* [TASKS TO PERFORM]
1) According to the BayesModels.jl readme, how many MCMC samples does blm draw by default, and with which sampler?
2) Reproduce everything from "display(chain)" down to "α_prior=α_prior, β_prior=β_prior, σ_prior=σ_prior)" in the BayesModels.jl readme, changing "chain" to "result" throughout.
3) Write what comes next in the BayesModels.jl readme, starting after its final line.

* [EXTRACT PROVIDED]
· · · ·

/BayesModels

Easy Bayesian models.

Primary LanguageJulia

BayesModels.jl

BayesModels.jl is a package that uses Turing for Bayesian inference and StatsModels for its easy-to-use formula API.

Currently only Bayesian linear regression is supported, but I plan at some point to extend it to additional model types.

How to

You can run a Bayesian linear regression using blm(formula, dataframe).

# Import packages.
using BayesModels
using RDatasets
using DataFrames

# Load the wages dataframe. 
# I'm thinning out the dataframe to make it quicker,
# Bayesian methods don't scale as well with bigger data.
df = RDatasets.dataset("Ecdat", "Wages")[1:10:end, :]

# Estimate the model;
# Defaults to 1000 MCMC samples using NUTS
chain = blm(@formula(LWage ~ 1 + Married + Ed + Married*Ed), df)

# Display the results.
display(chain)

Custom priors for the intercept α and coefficients β, as well as any likelihood specific parameters, can be optionally passed as keyword arguments. Priors can be specified as either a Distribution or a function of the data (X,y) -> Distribution:

# use higher prior variance on intercept and coefficients
α_prior = Normal(0,2)
β_prior = (X,y) -> MvNormal(zeros(size(X,2)),2)
# use truncated Normal for observation variance
σ_prior = truncated(Normal(0,5),0,Inf)
chain = blm(@formula(LWage ~ 1 + Married + Ed + Married*Ed), df; α_prior=α_prior, β_prior=β_prior, σ_prior=σ_prior)

You can customize inference by explicitly setting the InferenceStrategy. The MCMC strategy takes a sampler algorithm as its first argument and passes all other arguments directly to sample:

df = RDatasets.dataset("Ecdat", "Wages")[1:10:end, :]
# Draw 500 samples from 4 chains in parallel using HMC instead of NUTS.

· · · ·

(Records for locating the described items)
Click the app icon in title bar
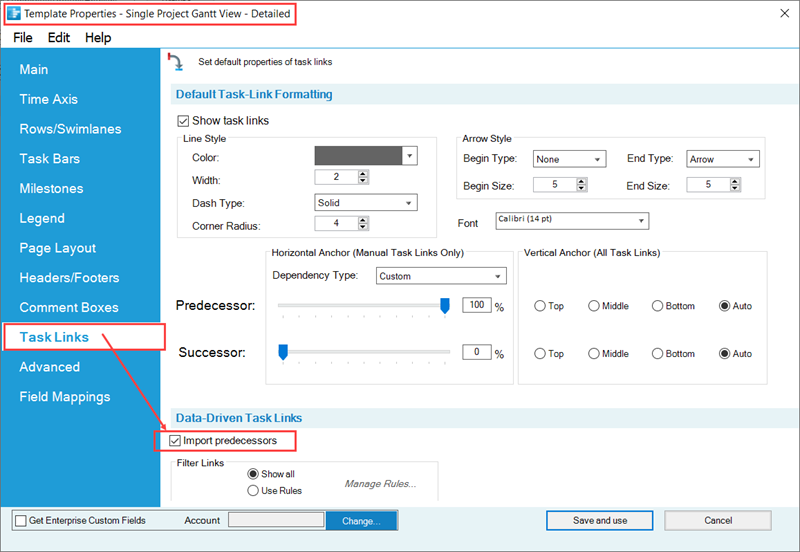The width and height of the screenshot is (800, 552). coord(14,13)
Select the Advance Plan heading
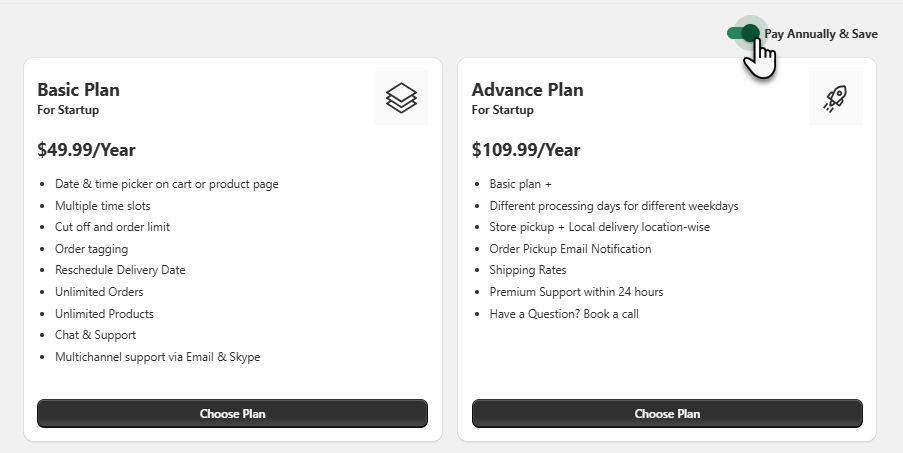This screenshot has width=903, height=453. point(527,89)
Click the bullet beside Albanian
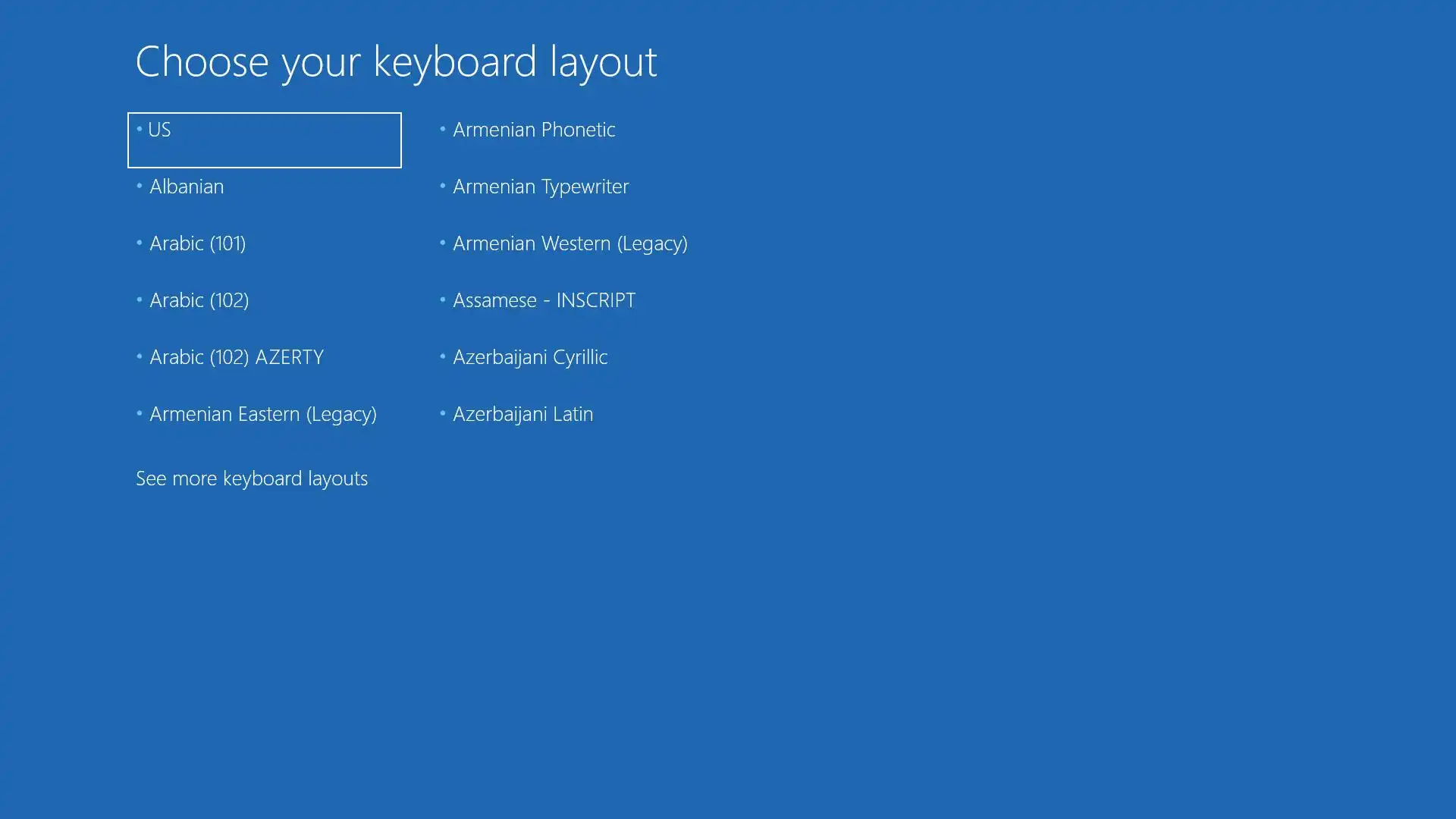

· · · ·

* [RESULTS IN ORDER]
1) 1000 samples, using NUTS.

2)
display(result)

Custom priors for the intercept α and coefficients β, as well as any likelihood specific parameters, can be optionally passed as keyword arguments. Priors can be specified as either a Distribution or a function of the data (X,y) -> Distribution:

# use higher prior variance on intercept and coefficients
α_prior = Normal(0,2)
β_prior = (X,y) -> MvNormal(zeros(size(X,2)),2)
# use truncated Normal for observation variance
σ_prior = truncated(Normal(0,5),0,Inf)
result = blm(@formula(LWage ~ 1 + Married + Ed + Married*Ed), df; α_prior=α_prior, β_prior=β_prior, σ_prior=σ_prior)

3)
chain = blm(@formula(LWage ~ 1 + Married + Ed + Married*Ed), df, MCMC(HMC(0.05,10),MCMCThreads(),500,n_chains=4))

blm also supports Bernoulli, Exponential, and Poisson likelihoods for non-Normal response variables. By default, blm chooses from one of Normal, Bernoulli, or Poisson depending on whether the response variable is, respectively, real, binary-categorical, or integer typed:

df = dataset("Ecdat","HI")[sample(1:22265,500),:]
# will use Bernoulli likelihood with logistic link function by default (i.e. logistic regression)
# because HHI is a binary variable.
chain = blm(@formula(HHI ~ Whi + Education + Race + Region), df, MCMC(HMC(0.05,10),500))

You can also specify the likelihood type manually to override this behavior:

df = RDatasets.dataset("Ecdat","Airline")
# Note that this is for the sake of demonstration only... this model doesn't necessarily make sense.
chain = blm(Exponential, @formula(Output ~ 1 + Cost + LF*PF), df)

blm by default uses the canonical link functions for Normal, Poisson, and Bernoulli (i.e. identity, log, and logit) and a non-canonical absolute inverse abs(η)^-1 for Exponential. You can provide your own choice of link function by simply passing it as an additional argument in the trailing modelargs...:

# Uses softplus as the link function for the Exponential model;
# Need to add a small epsilon to ensure that the rate parameter > 0
g(x) = 1e-8 + softplus(x)
chain = blm(Exponential, @formula(Output ~ 1 + Cost + LF*PF), df, MCMC(NUTS(),1000), g)

If you find that the easy-bake, two-stage model from blm is too restrictive (and you probably will!), you can write your own Turing model and pass it directly to bayesreg:

# Simple 3-stage hierarchical regression model
@model function hlm(X,y,priors)
    N,K = size(X)
    σ_β ~ filldist(InverseGamma(3,2),K)
    σ_α ~ InverseGamma(3,2)
    σ ~ InverseGamma(2,3)
    α ~ Normal(0,σ_α)
    β ~ MvNormal(zeros(K),σ_β) # diagonal pooled variance
    η = α .+ x*β
    y ~ MvNormal(η, σ)
end
df = RDatasets.dataset("Ecdat", "Wages")[1:10:end, :]
chain = bayesreg(@formula(LWage ~ 1 + Married + Ed + Married*Ed), df, MCMC(NUTS(0.65),500), hlm)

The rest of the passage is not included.